The medical profession diagnoses obesity using the BMI (Body Mass Index). The BMI was never designed to be applied to individuals; it was originally designed for application to populations. The BMI does not take into consideration either muscle mass, hereditary factors, side effects of medication, ethnic origins or any of a host of reasons as to why an individual might be considered ‘overweight’. Not to mention that in the 1990s, hundreds of thousands of Americans became overweight and obese overnight when the CDC changed the arbitrary weight designations in the BMI. It doesn’t take Einstein to work out that using the BMI to condemn a large (no pun intended) segment of the population is a colossal error of judgement, yet the medical profession continue to label people using this problematic evaluation.
Fat people are not the burden on society that government, health professionals and the media would have us think. There is a lot of fat-hating propaganda out there and if you take the time to analyse the studies and statistics that a lot of this misinformation stems from, you will see for yourself that the problem is not as much of a problem as we are led to believe, if indeed a problem at all.
What should be given a higher priority is encouraging and enabling people to have the option to eat a varied and nutritional food intake (if they choose to do so) and enabling people to participate in and enjoy physical movement (again, if they so choose). There is an old saying that ‘you can lead a horse to water but you can’t make it drink’. The same is true for people and ‘healthy diet’ and exercise. We cannot mandate individuals in terms of what they eat and what exercise they do. What we can do is ensure people have the choice, that socio-economic status and other factors do not have undue influence on what people eat and what activity they choose to participate in. We need to remember that health is not a moral imperative and until there is a ban on other so-called ‘chosen’ behaviour such as driving and sports, we should not deny fat people health care on the basis of their weight.

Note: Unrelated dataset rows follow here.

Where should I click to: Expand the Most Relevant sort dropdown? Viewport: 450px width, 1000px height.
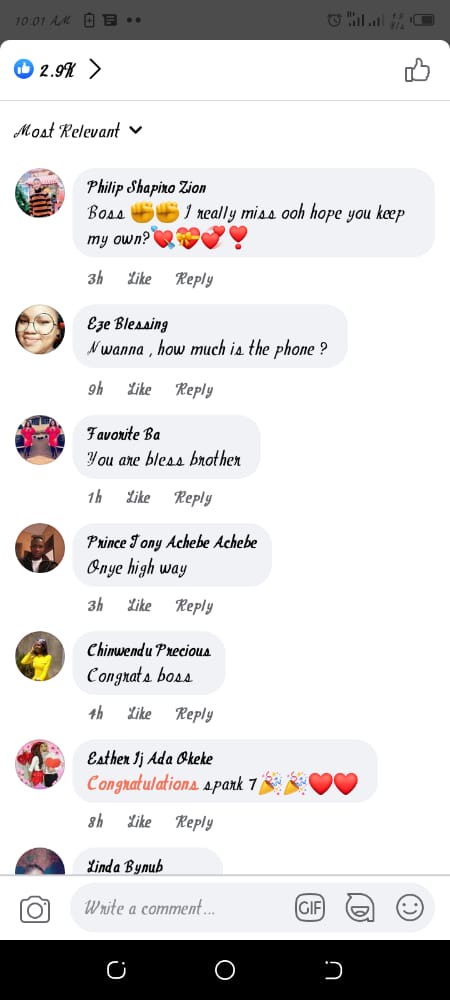pos(78,131)
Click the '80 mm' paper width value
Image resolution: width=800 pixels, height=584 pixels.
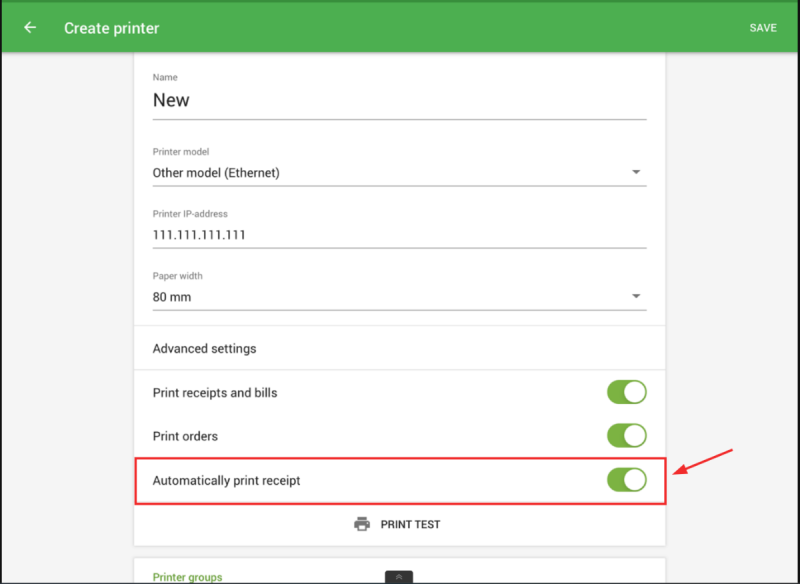(172, 297)
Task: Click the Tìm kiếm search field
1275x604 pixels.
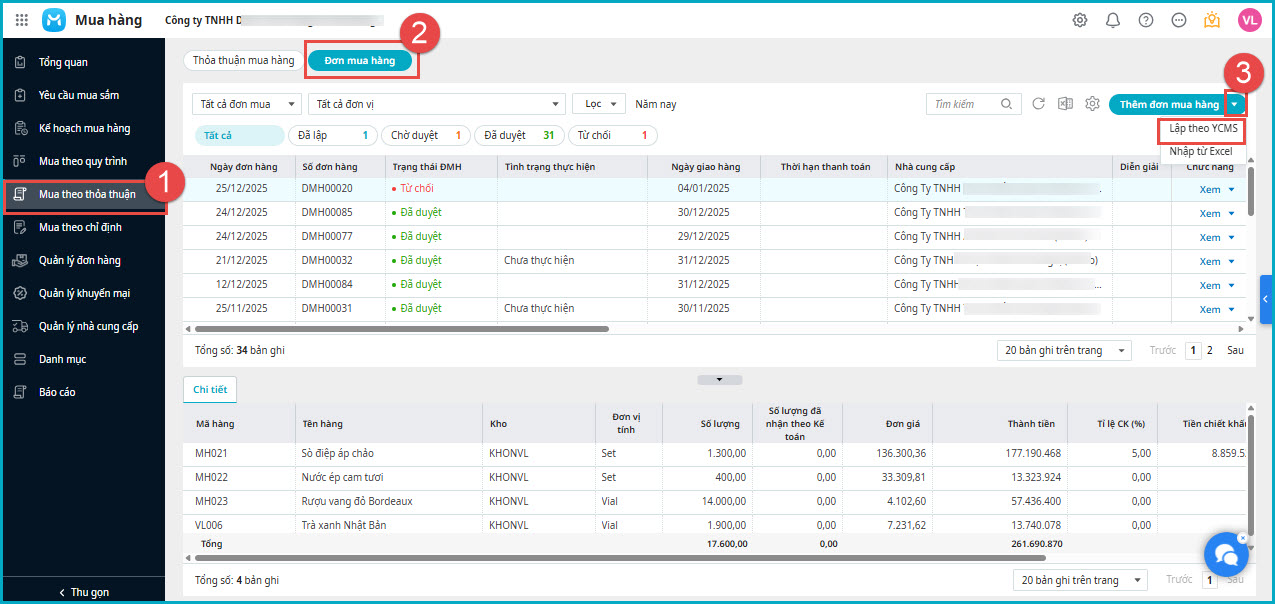Action: click(x=962, y=104)
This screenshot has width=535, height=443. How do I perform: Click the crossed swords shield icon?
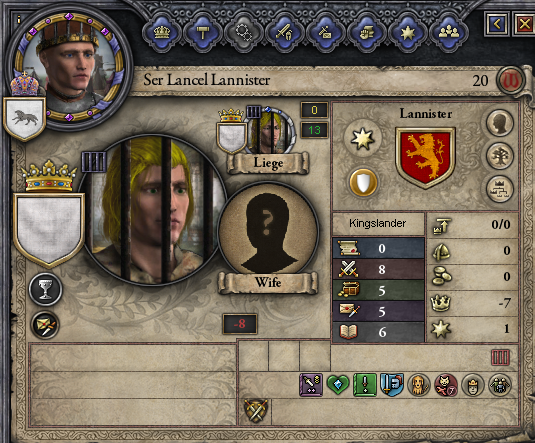256,411
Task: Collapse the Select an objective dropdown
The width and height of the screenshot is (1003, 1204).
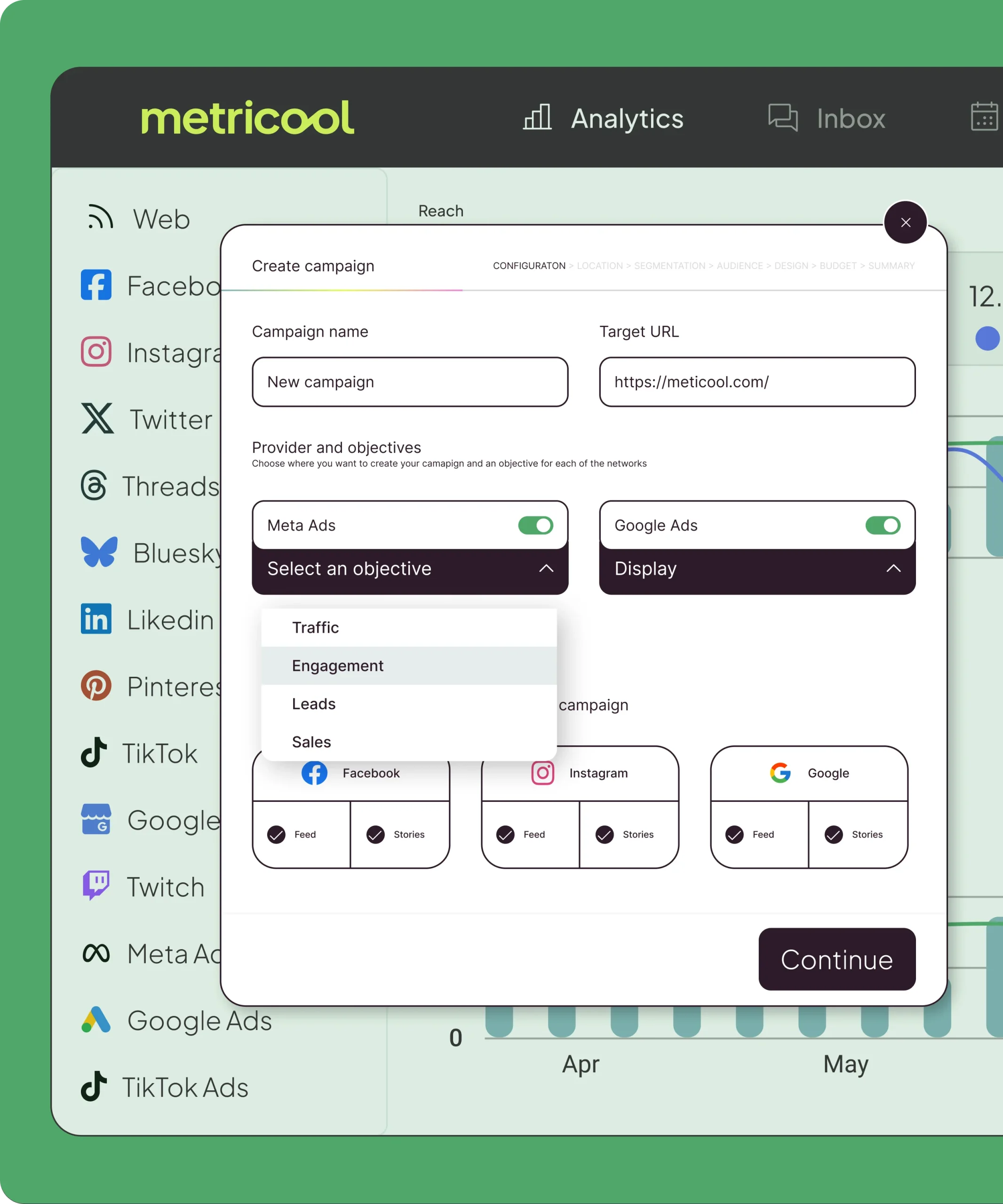Action: click(546, 569)
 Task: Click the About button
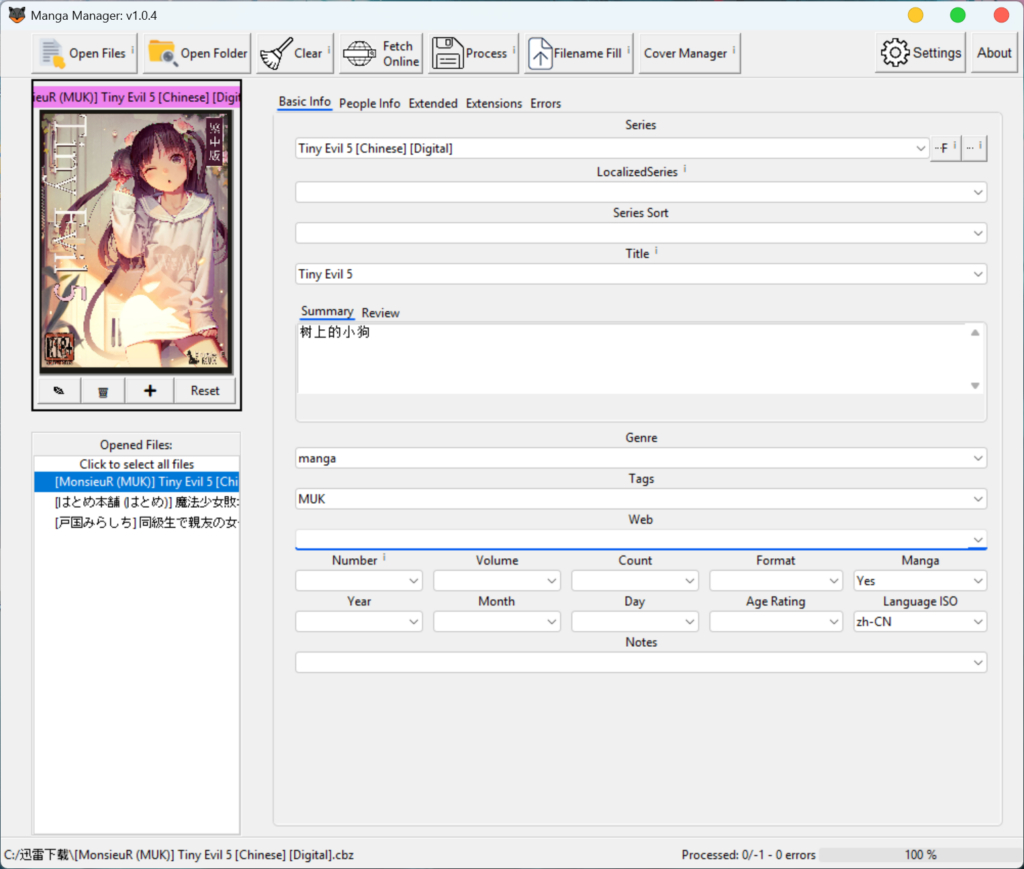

A lot of people think fat is a choice. ‘Eat less and exercise more!’ we are told. Unfortunately it isn’t always that simple, despite the media proliferation of diet plans and the simplistic lamentations of some health professionals. It doesn’t matter if fat is a choice or not, because this sort of simplification misses the point altogether. The point is that fat people (just like thin people, average people, black people and every other sort of person) deserve to be treated with dignity and respect. End of story.
So if the Greens were to get their policy up and running and they did raise the estimated $4 million dollars a year, they would be best to implement a Health At Every Size paradigm which encourages people to adopt a varied and balanced diet based on mindful eating and to engage in physical activity which they find pleasurable rather than punitive – regardless of weight. The Greens policy has the potential to enact positive benefits for the Australian population but it also runs the risk of continuing to demonise fat people, a group of our society who are already deeply stigmatised and marginalised. While the Greens will never be in government they do have considerable influence on the passing of legislation and Bob Brown and his party need to remember they represent all Australians, not just the thin ones.